* BEGIN SUPPLIED INFORMATION *
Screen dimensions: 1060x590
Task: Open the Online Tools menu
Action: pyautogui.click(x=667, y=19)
* END SUPPLIED INFORMATION *
* BEGIN SUPPLIED INFORMATION *
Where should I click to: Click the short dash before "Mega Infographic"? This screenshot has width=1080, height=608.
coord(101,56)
* END SUPPLIED INFORMATION *
* BEGIN SUPPLIED INFORMATION *
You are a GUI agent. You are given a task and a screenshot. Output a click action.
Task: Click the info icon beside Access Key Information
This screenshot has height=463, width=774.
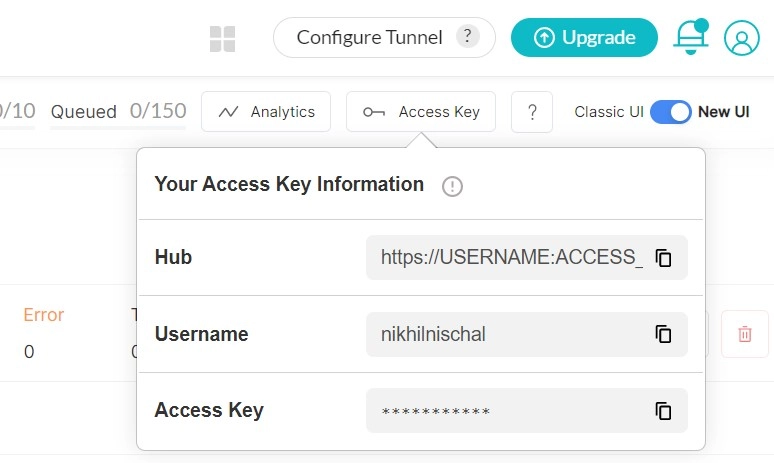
* END SUPPLIED INFORMATION *
Gather every line from the items above that contains the string "width" and copy each of those lines out in full.

■ EXERCISE SOLUTION
Where should I click to: Click the short dash before "Mega Infographic"? This screenshot has width=1080, height=608.
This screenshot has height=463, width=774.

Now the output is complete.